On October 16, new requirements under the Telephone Consumer Protection Act (TCPA) will take effect. The TCPA, first enacted in 1991, prohibits companies from contacting consumers over their cell phones using automated dialing technology or pre-recorded/computerized messages. The new requirements will help protect customers from unwanted telemarketing and make the Federal Communication Commission’s rules consistent with the Federal Trade Commision’s analogous Telemarketing Sales Rule.
The new requirements will help protect customers from unwanted telemarketing.
Most of the changes have been made to already existing “consent regulations.” Now, the FCC will require prior written consent for auto-dialed messages or marketing calls/texts made to any cell phone or residential landline. Written consent will now require full disclosure on behalf of consumers that they will receive auto-dialed/pre-recorded calls or texts from a specific seller, and the consumer must acknowledge they have been informed of the consequences relating to consent and have agreed to receive such calls. In addition, companies cannot force consumers into consent by requiring consent as a prerequisite to purchasing any goods or services. The FCC will not be offering a “grandfathering” option, so companies may have to gain newly written consent from existing users or subscribers even if they have previously expressed consent.
Recently, numerous class action suits have been filed over violations of the TCPA. Earlier this year, a class action suit filed against DirecTV alleged that the company contacted consumers’ cell phones and used pre-recorded messages to offer their satellite television services. When Bank of America faced six class actions over similar allegations earlier this year, they proposed a $32 million settlement to resolve the suits.

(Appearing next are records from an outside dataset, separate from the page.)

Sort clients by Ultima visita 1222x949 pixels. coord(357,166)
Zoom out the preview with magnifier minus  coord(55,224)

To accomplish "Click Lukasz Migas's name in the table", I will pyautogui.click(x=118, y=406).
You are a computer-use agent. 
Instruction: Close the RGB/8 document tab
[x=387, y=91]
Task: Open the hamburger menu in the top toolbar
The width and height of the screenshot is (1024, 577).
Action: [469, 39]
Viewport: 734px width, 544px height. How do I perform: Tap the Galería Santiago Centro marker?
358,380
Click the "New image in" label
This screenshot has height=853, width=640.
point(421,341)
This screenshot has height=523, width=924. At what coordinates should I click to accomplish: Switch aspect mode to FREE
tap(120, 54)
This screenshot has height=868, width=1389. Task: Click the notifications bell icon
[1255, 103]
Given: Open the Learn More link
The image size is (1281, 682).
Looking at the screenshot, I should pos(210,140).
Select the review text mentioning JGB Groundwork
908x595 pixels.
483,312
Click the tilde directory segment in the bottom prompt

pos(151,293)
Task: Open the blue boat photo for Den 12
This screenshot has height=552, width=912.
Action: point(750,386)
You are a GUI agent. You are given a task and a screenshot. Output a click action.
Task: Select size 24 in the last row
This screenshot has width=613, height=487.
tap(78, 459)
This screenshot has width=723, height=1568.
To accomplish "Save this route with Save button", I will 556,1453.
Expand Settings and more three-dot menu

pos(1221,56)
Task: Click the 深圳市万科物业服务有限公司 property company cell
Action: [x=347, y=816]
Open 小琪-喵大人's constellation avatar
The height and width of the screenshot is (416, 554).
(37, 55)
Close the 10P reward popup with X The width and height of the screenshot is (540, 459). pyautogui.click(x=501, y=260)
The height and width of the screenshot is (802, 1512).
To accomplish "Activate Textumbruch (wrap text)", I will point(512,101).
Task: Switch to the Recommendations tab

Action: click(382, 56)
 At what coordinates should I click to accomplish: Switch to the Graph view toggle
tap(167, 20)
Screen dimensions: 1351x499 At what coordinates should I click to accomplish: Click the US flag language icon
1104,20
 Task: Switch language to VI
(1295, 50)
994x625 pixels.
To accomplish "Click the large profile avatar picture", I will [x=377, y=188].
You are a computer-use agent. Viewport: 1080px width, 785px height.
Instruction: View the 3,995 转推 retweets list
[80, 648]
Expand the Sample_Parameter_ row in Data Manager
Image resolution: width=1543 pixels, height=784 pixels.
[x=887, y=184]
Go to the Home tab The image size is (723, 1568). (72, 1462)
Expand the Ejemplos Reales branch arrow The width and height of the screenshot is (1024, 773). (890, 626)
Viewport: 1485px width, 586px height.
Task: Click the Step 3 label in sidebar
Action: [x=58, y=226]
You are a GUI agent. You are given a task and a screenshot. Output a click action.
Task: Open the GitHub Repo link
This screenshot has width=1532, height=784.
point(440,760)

The TCPA currently allows damages of $500 and $1,500 per negligent or willful violation of the act, respectively.
The newly enacted regulations, in placing a far greater burden on companies and requiring much more specific wording, are designed to protect users’ privacy. Considering the already high number of TCPA cases filed annually, it seems likely that courts will soon find themselves bombarded with a greater number of cases than ever before as companies adjust to the new requirements.